'Os terrenos estão mais caros e mais distantes'

Depois de muito estudar, pesquisar e virar de ponta cabeça o mercado brasileiro, o maior grupo de imóveis industriais listado na bolsa de valores da Austrália finalmente conseguiu colocar os pés no Brasil. Há duas semanas, o grupo Goodman anunciou uma joint venture com a empresa de Walter Torre, que fez o shopping JK Iguatemi, para investir apenas em complexos logísticos e industriais. A WTorre entra com uma área total de 880 mil m² e a Goodman aportará R$ 320 milhões.
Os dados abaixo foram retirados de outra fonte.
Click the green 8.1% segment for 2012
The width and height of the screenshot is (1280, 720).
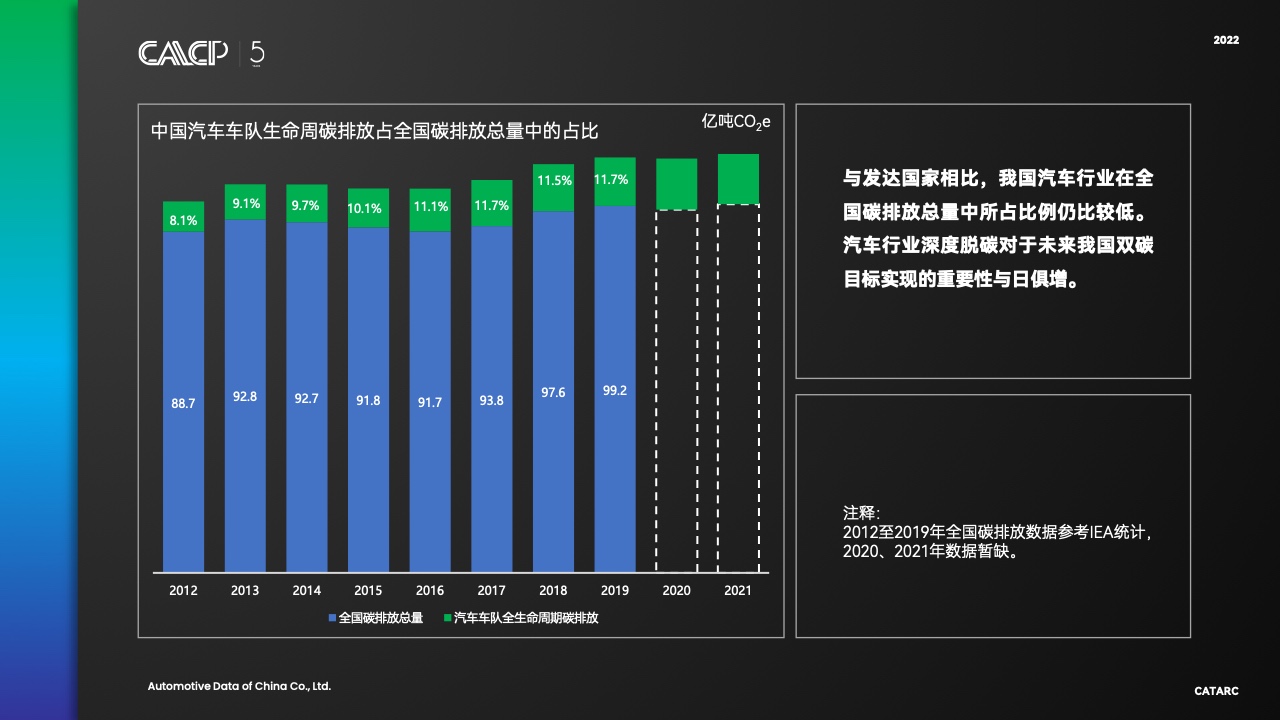pyautogui.click(x=184, y=217)
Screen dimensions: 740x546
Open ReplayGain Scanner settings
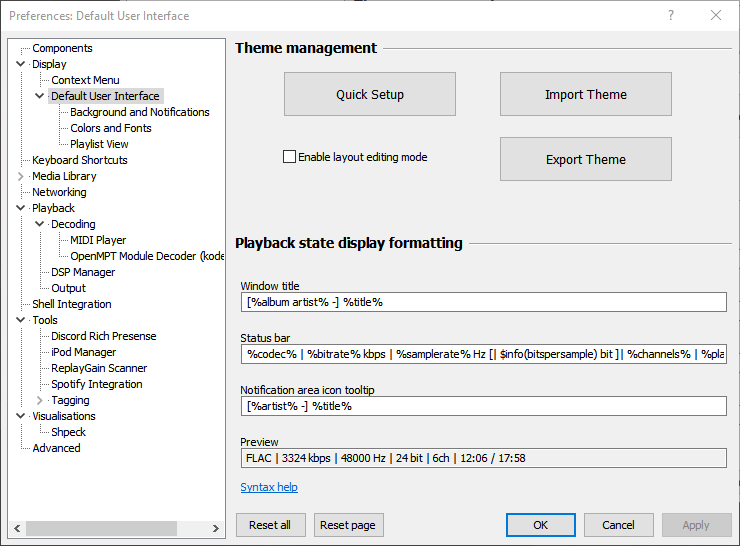97,368
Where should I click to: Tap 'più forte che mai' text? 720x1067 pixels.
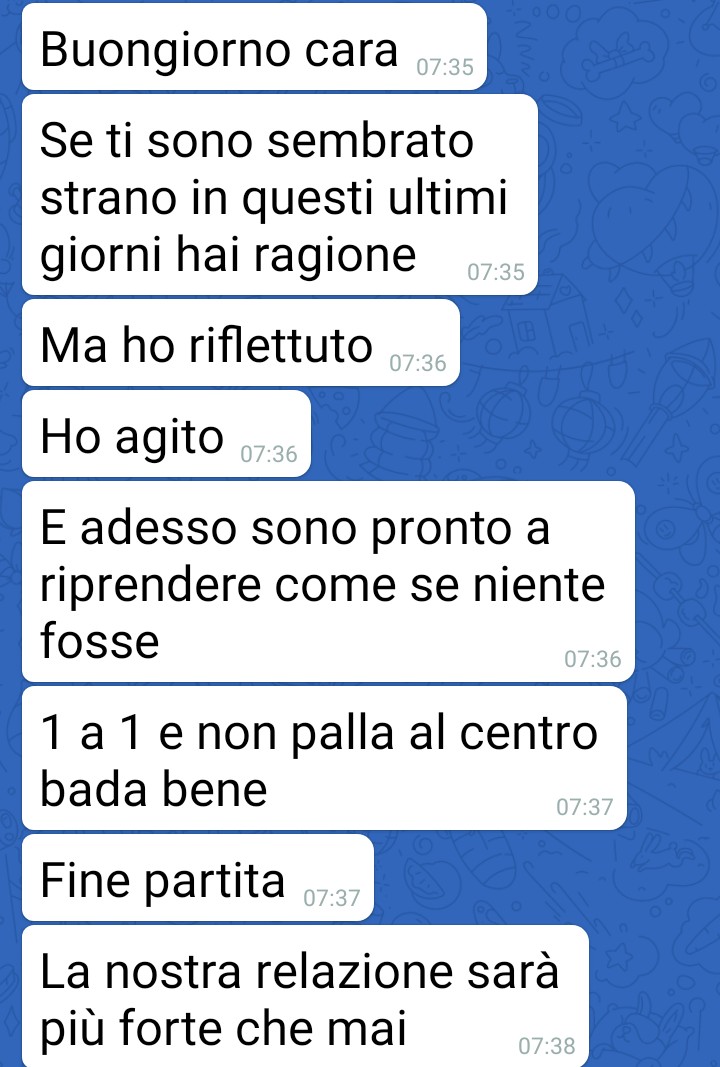coord(223,1028)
À frente da nova empresa, está o executivo brasileiro Cesar Nasser, com passagens pela WTorre e RB Capital.

O Estado de S.Paulo

26 de novembro de 2012 | 02h09

A Goodman não chegou tarde

demais a esse mercado?

Os australianos estudaram exaustivamente o mercado brasileiro. A ideia inicial era comprar imóveis prontos para administrar, mas no segmento que eles queriam, que é o de padrão "triple A", os preços já estavam impraticáveis. Foi aí que a Goodman optou por se associar a uma empresa brasileira e iniciar os empreendimentos do zero.
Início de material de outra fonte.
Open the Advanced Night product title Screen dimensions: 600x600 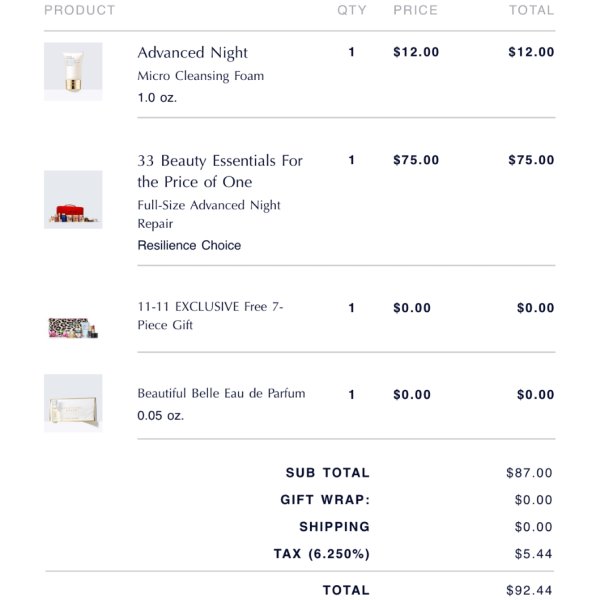coord(192,53)
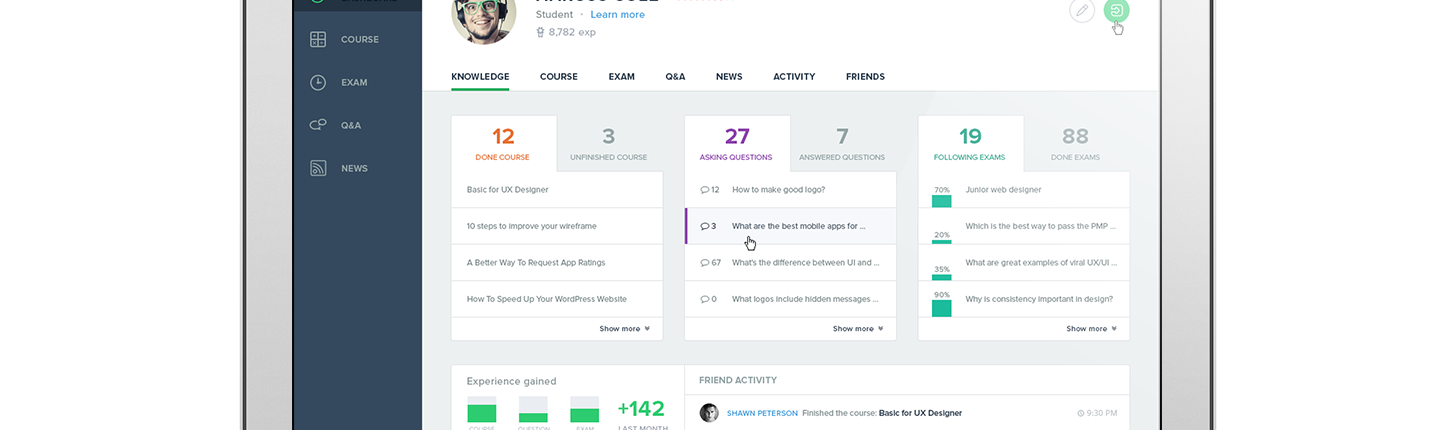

A empresa já nasce tendo de enfrentar uma grande concorrência...

Sim, mas esse ainda é um mercado fragmentado e pouco profissional. Se somarmos todo o estoque de galpões industriais que já existem no Brasil aos que estão sendo construídos agora ainda estaremos anos luz atrás dos EUA. Há muito espaço para crescer. De fato, os terrenos estão caros e mais distantes, mas as fronteiras também estão se expandindo.

Que contribuições a Goodman pode dar a essa nova empresa?

Com presença em todos os continentes, a Goodman pode atrair investidores estrangeiros para os fundos imobiliários de seus empreendimentos e até sua carteira de clientes, que inclui empresas como Microsoft, FedEx, Unilever e Amazon.